## Task statement
Return each line of the entries that mentions the word "computer".

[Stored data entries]
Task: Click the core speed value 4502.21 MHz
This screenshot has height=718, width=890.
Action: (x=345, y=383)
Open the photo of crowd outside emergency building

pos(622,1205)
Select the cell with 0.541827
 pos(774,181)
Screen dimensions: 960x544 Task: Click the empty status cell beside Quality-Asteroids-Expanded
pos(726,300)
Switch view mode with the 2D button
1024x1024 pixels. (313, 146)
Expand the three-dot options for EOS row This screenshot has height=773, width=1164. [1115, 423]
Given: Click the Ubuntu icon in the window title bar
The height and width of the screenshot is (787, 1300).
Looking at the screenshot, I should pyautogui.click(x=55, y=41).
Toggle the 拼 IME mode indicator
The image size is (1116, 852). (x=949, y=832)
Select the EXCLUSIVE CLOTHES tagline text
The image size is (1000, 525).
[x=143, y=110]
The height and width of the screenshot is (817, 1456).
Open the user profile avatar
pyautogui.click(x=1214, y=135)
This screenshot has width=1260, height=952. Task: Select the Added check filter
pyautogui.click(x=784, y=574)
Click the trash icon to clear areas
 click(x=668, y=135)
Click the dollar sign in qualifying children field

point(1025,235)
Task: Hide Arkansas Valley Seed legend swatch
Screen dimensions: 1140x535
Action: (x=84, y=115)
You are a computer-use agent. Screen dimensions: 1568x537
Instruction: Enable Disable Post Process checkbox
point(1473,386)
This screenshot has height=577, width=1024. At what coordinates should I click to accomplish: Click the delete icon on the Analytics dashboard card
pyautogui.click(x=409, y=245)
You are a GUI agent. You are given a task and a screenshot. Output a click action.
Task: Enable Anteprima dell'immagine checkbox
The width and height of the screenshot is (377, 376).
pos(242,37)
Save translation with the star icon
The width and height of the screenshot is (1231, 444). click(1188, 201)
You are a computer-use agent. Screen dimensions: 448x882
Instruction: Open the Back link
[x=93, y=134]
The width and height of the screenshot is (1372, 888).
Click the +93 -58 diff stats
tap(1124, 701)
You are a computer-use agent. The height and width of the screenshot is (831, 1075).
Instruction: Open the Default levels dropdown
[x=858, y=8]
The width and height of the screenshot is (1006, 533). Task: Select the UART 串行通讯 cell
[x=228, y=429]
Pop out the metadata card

## Your response
You are a computer-use agent. Screen dimensions: 1568x537
You are a computer-use agent. Screen dimensions: 448x882
You are a computer-use agent. The height and width of the screenshot is (831, 1075).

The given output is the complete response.